Beyond the Golden Record: Toward a Design Theory for Trustworthy Master Data Management with Self-Sovereign Identity
For organizations struggling with master data quality and reliance on data brokers, this work provides a framework for sovereign and accountable data management in data ecosystems.
The paper addresses the challenge of ensuring timeliness and reliability of master data by proposing a design theory for trustworthy master data management using self-sovereign identity, grounded in literature and expert interviews, and evaluated through additional interviews.

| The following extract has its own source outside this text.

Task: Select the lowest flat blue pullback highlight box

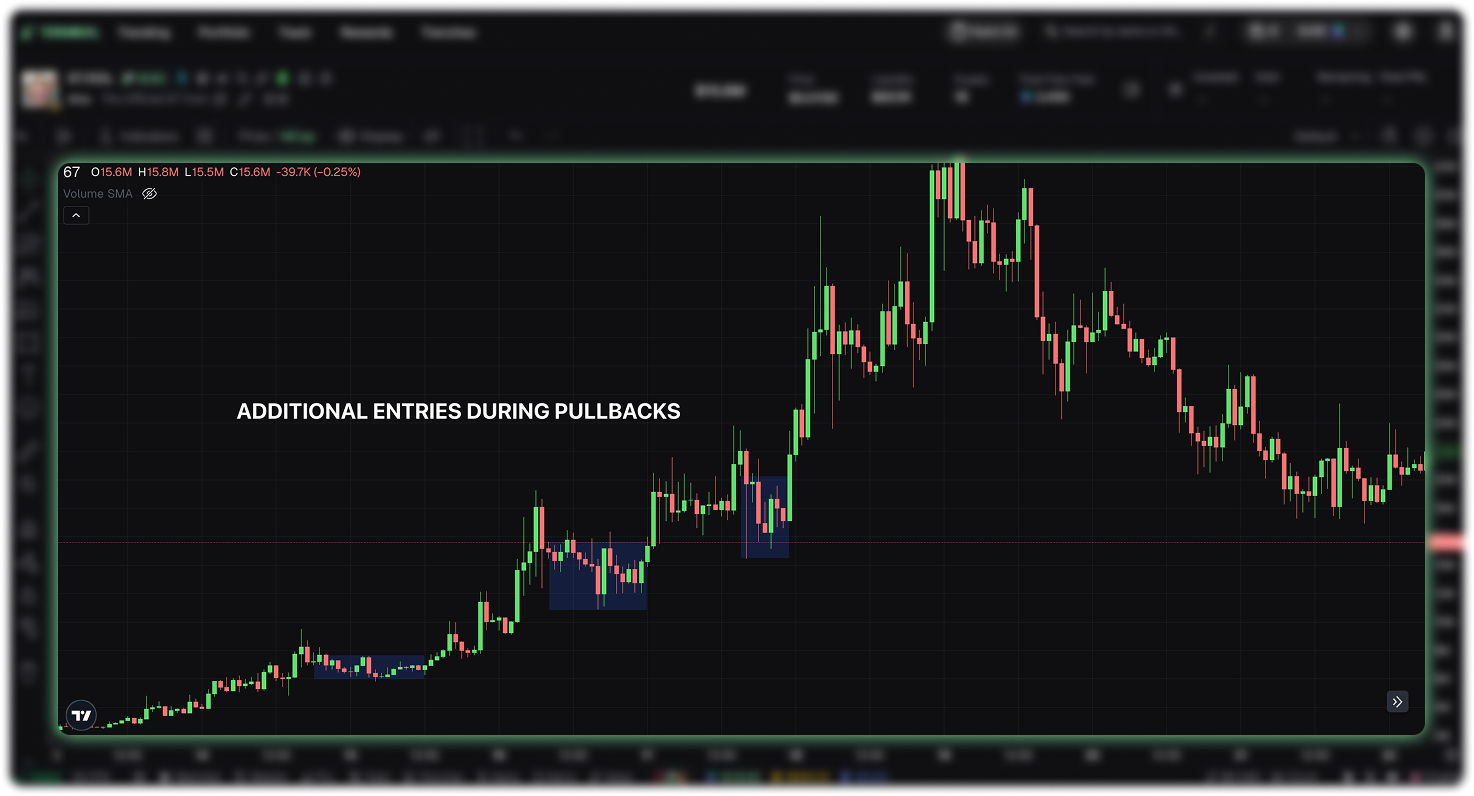Action: [369, 667]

Ensuring the timeliness and reliability of master data remains a persistent challenge for many organizations. To mitigate these quality deficits, organizations frequently rely on commercial data brokers. However, this practice creates strategic dependencies and poses significant business risks, particularly as providers typically disclaim liability for the accuracy of the supplied data. In contrast, modern data ecosystems enable the trusted sharing of data assets with strong data sovereignty. In this paper, we address this paradigm shift by deriving a nascent design theory for trustworthy master data management based on self-sovereign identity. The theory is grounded through a hermeneutic literature review combined with industry expert interviews and instantiated through integration into a reference architecture for data spaces. Following an evaluation through additional industry expert interviews, our work provides a framework for a trustworthy master data management in data ecosystems that is reliable, sovereign, and accountable.